Many environmentalists say that reducing the use of plastics and finding alternative packaging modes will stem the growing problem in the gyres. However, more than a decade after the garbage patches' discovery even if the whole world were to suddenly stop producing any form of plastic or rubber-based items there would still be an estimated 74 000 plastic items per square kilometre swirling in the oceans with nowhere to go but straight into the food chain. It is also unfeasible for humans to stop using plastic, latex and rubber products at this time. If you consider scientific and medical uses alone, we are dependent on these products for many, many applications until we come up with alternative options.
As with the idea of banning plastics, recycling is a long-term plan and a viable solution for stemming the growth of the garbage patches. However recycling alone will not take the plastics out of the oceans.
Converting plastics into fuel
Project Kaisei proposes creating an economically driven solution by finding a way to make the gyre plastics into a fuel or transform the material into some kind of derivative product. This model suggests that if investors or companies wanted to collect the plastic material they could then turn it into profit. No technology exists yet to transform the plastic materials in this way and no financial body or person seems interested in developing it.

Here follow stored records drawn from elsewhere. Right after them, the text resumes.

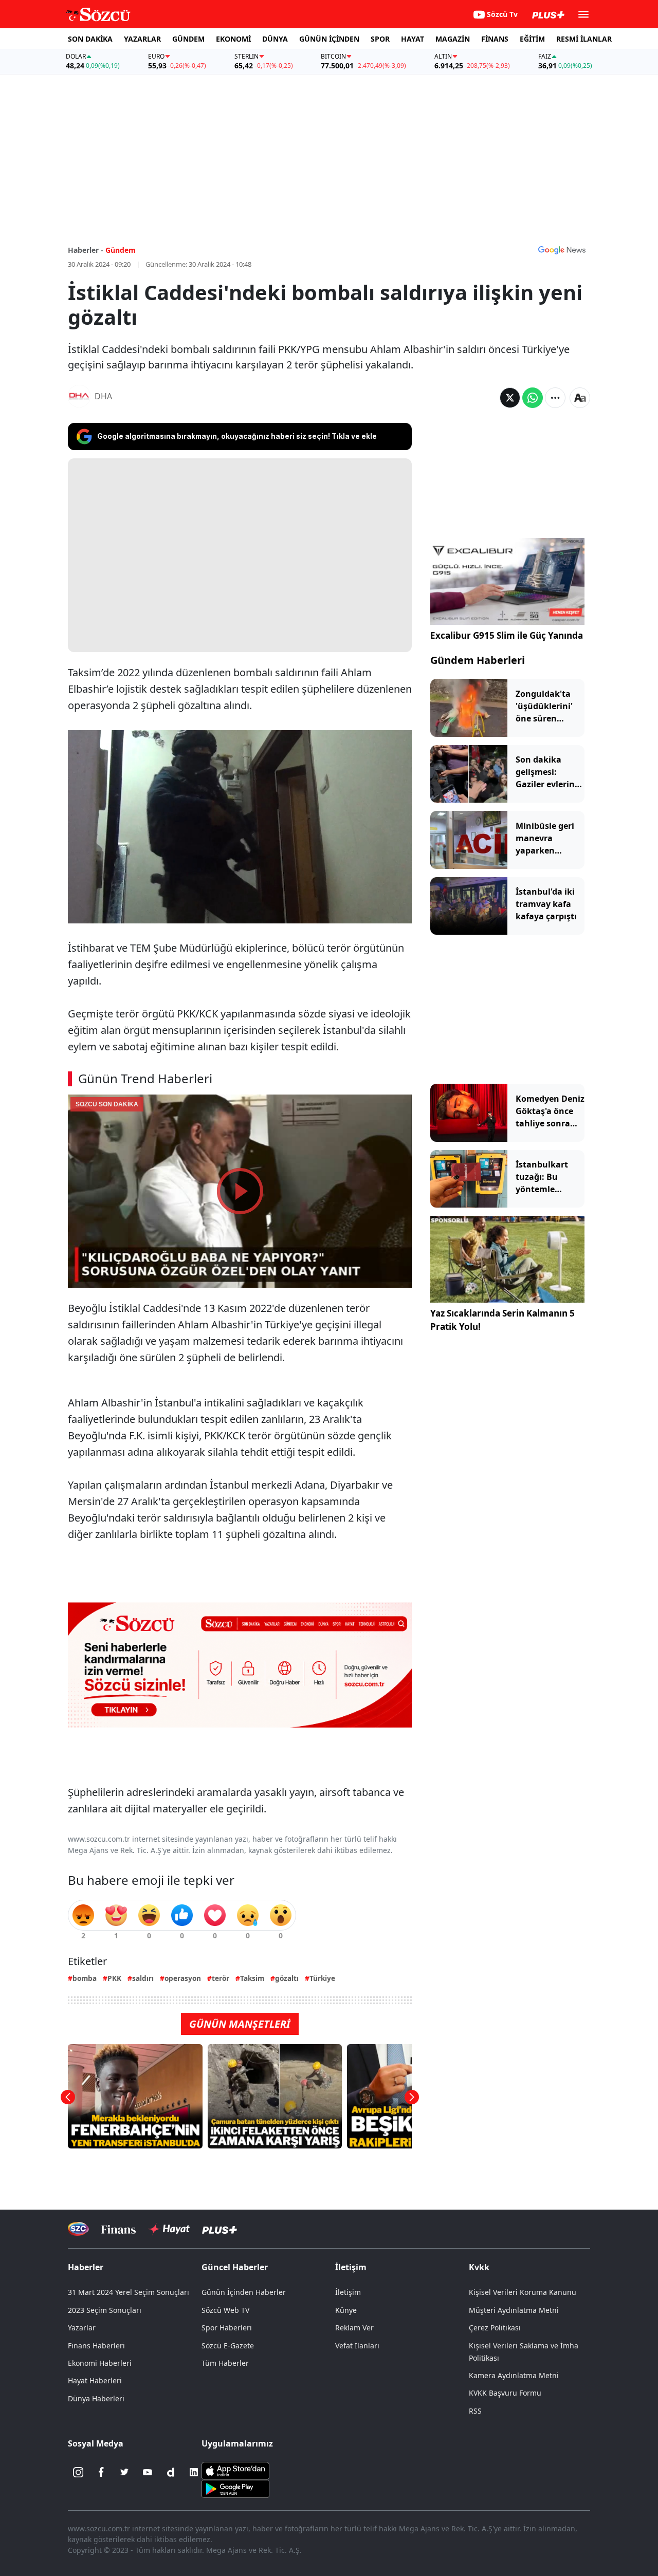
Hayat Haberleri (95, 2380)
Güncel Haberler (235, 2267)
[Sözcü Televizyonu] (78, 2229)
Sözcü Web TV (225, 2310)
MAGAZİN (452, 39)
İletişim (348, 2292)
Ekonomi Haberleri (100, 2363)
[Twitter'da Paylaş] (510, 397)
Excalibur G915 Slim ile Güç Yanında (506, 635)
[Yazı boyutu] (580, 397)
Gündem (120, 250)
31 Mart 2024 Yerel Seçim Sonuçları (128, 2292)
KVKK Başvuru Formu (505, 2393)
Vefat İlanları (357, 2345)
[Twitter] (124, 2472)
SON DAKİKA (90, 39)
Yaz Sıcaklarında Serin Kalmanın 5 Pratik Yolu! (502, 1319)
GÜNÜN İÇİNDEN (329, 39)
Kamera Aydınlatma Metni (514, 2375)
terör (220, 1978)
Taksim (252, 1978)
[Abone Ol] (562, 250)
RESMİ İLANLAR (584, 39)
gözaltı (287, 1978)
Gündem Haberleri (477, 660)
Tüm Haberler (225, 2363)
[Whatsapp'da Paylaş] (532, 397)
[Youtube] (147, 2472)
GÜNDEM (188, 39)
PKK (114, 1978)
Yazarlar (82, 2327)
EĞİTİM (532, 39)
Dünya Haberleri (96, 2398)
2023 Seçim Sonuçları (104, 2310)
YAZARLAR (142, 39)
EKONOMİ (233, 39)
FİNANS (494, 39)
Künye (346, 2310)
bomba (84, 1978)
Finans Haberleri (96, 2345)
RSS (475, 2411)
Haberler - (85, 250)
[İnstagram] (78, 2472)
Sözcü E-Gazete (228, 2345)
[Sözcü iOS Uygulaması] (235, 2470)
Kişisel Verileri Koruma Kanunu (522, 2292)
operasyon (182, 1978)
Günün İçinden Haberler (244, 2292)
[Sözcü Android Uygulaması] (235, 2488)
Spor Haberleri (227, 2327)
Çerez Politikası (495, 2327)
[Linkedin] (194, 2472)
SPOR (380, 39)
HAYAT (412, 39)
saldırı (143, 1978)
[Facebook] (101, 2472)
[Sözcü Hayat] (169, 2229)
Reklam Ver (354, 2327)
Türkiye (322, 1978)
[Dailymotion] (170, 2472)
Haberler (85, 2267)
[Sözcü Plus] (219, 2229)
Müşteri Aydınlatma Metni (514, 2310)
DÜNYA (275, 39)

Plastic consuming microbes
Scientific research has developed microbiological technology for oil spill clean-up and this could potentially be applied to the problem in the gyres. Scientists at University College Dublin have been working on a kind of microbe that will actually consume plastic materials without disrupting the surrounding ecosystem. This technology is still mostly theoretical but it is not science fiction so it could become part of the solution.
What can I do?
You could buy a boat and dedicate your life to sifting the trash out
of the world's oceans. But if that is not the best solution for you
there is still a lot you can do to prevent the patches from growing.
Each time you throw something away you are making a choice about the environment. Currently, only 5% of the world's plastics are recycled, but it is in your power to raise that percentage.
Many consumer goods, like cosmetics and household products, contain toxic chemicals and tiny plastics that wash down the drain and out to sea. Consider what is in what you buy and where it goes when you dispose of it. Two alternatives to plastic products are biodegradable and hemp plastics. Many green and environmentally-friendly products exist that can replace those with toxic ingredients. Inform yourself about low impact products and use your wallet to change corporate policies in favour of eco-friendly ingredients and products.
Pressure your government to change civic and state policies in order to put in place mandates to prevent more ocean pollution and to do our nation's part in cleaning up what is already there.